Давно уже потонул во мраке закатный луч солнца, по-осеннему багряный и неяркий: облил золотящейся полудой жнивье по обеим сторонам от шляха, расцветил поблекшие листья терновника, коротающего век небольшими садами и в одиночку, поиграл на гребнях курганов — и потух. Потух и единственный, на бугре, костер, пунцовой крапиной мерцавший вдали. Тьма объяла все. Степь отзвенела перепелами, кузнечиками, жаворонками; отблистала разноцветьем трав и замерла на зиму. Дико, черно и мертво. Мертвенным провалом зияет овраг, глубокий, крутобережный, на многие десятки верст разрезавший степь; мертвенно пахнут никлый, охваченный тленом полынок и седой подорожник; безжизненно и тускло отсвечивает луна. Ни звука. Лишь изредка, смутно шумя, прошуршит по стерне полуночный ветер, густой, вяжущий холодком, или сухо и слабо треснет что-то: то ли ветка терновника под дремлющей перелетной птицей, заночевавшей на кусту, то ли бурьянина под лапой зверя.

О людях напоминали лишь хриплые крики, доносившиеся оттуда, где еще недавно мерцал костер и где при скупом лунном свете работали, понукая волов, запоздалые пахари. Но вот незрелая луна скрылась, унеся остатки света, и тоскливые, бесконечно протяжные голоса пахарей утихли. Признаков человеческого уже не стало.

И тогда по чугунно гудящему неподатливому шляху в чуткой настороженной тишине застучали конские копыта. Застучали тревожно и немо. Не видно было ни седока, ни лошади. Только по-над шляхом низко-низко плыло какое-то серое пятно да несся, тревожа тишь, топот. У деревянного, через овраг, мостка лошадь, как видно, заноровилась, всхрапнула, танцуя на месте. Но раздалось злобное рычание, щелчки, похожие на всплески кнута, гулко стукнули копыта о дощатый настил. И удары копыт, стихая, унеслись дальше. Черствая от бездождья земля поглотила последние отзвуки. Все смолкло.

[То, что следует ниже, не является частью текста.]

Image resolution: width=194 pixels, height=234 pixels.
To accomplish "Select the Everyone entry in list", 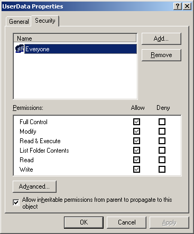I will (x=80, y=49).
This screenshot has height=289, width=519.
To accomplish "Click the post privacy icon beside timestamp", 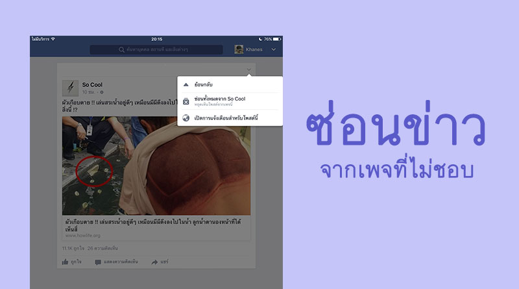I will tap(102, 92).
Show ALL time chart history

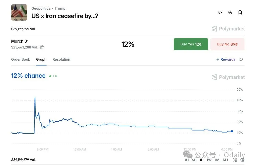click(226, 160)
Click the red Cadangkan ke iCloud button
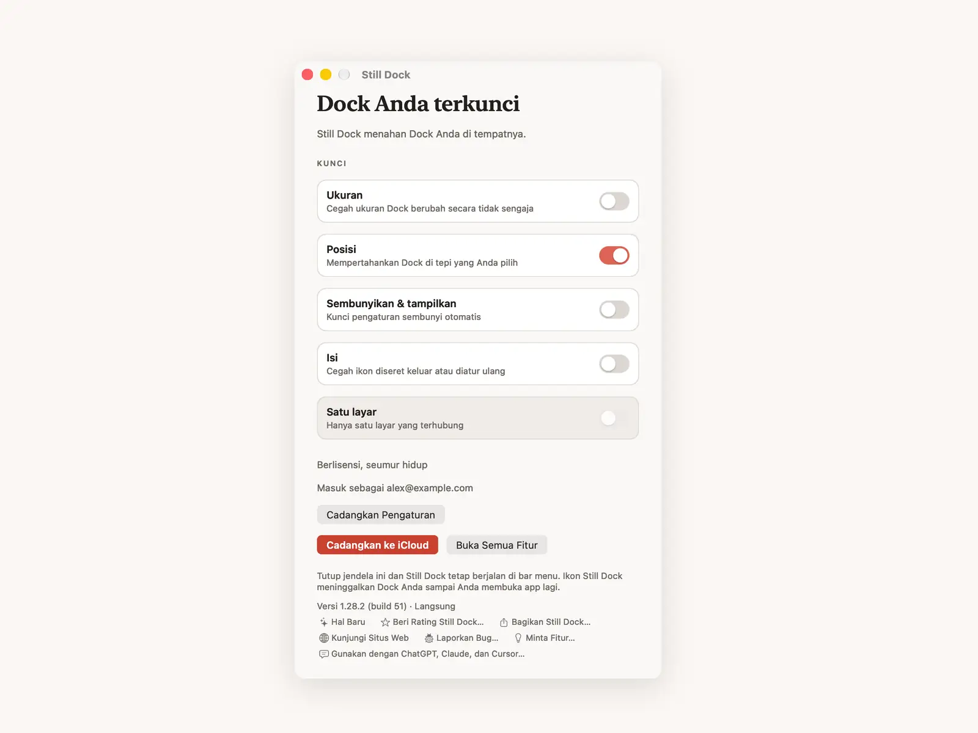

Молчит курган, притаившийся сбочь шляха, очевидец диких половецких тризн, бесформенный, огромный, сумрачный, с густыми космами бобовника на макушке; молчит прижавшийся к кургану куст терновника, низкорослого, воинственно ощетиненного, с плодами на приземлившихся ветках; молчит вся угрюмая, таинственно задумавшаяся, беспредельная степь.

* * *

В ту же самую пору, по тому же шляху, только в обратном направлении, ехал Алексей Парамонов. Он возвращался домой из Урюпинской окружной станицы, куда по окончании отпуска ездил на переосвидетельствование. На комиссию, признавшую его уже вполне здоровым и годным к продолжению службы, к назначенному часу он не поспел, пришлось хлопотать перед начальством, чтоб его пропустили в тот же день, ходить от одного начальника к другому, и он задержался дотемна. Старый кривой меринок, на котором ехал Алексей, быстроногостью не отличался, дорога предстояла дальняя, но оставаться на ночевку ему не хотелось — на сборы дали ему очень мало времени: через трое суток он уже должен отправиться в часть, и эти считанные дни — не дни, а часы — терять даром расчета не было.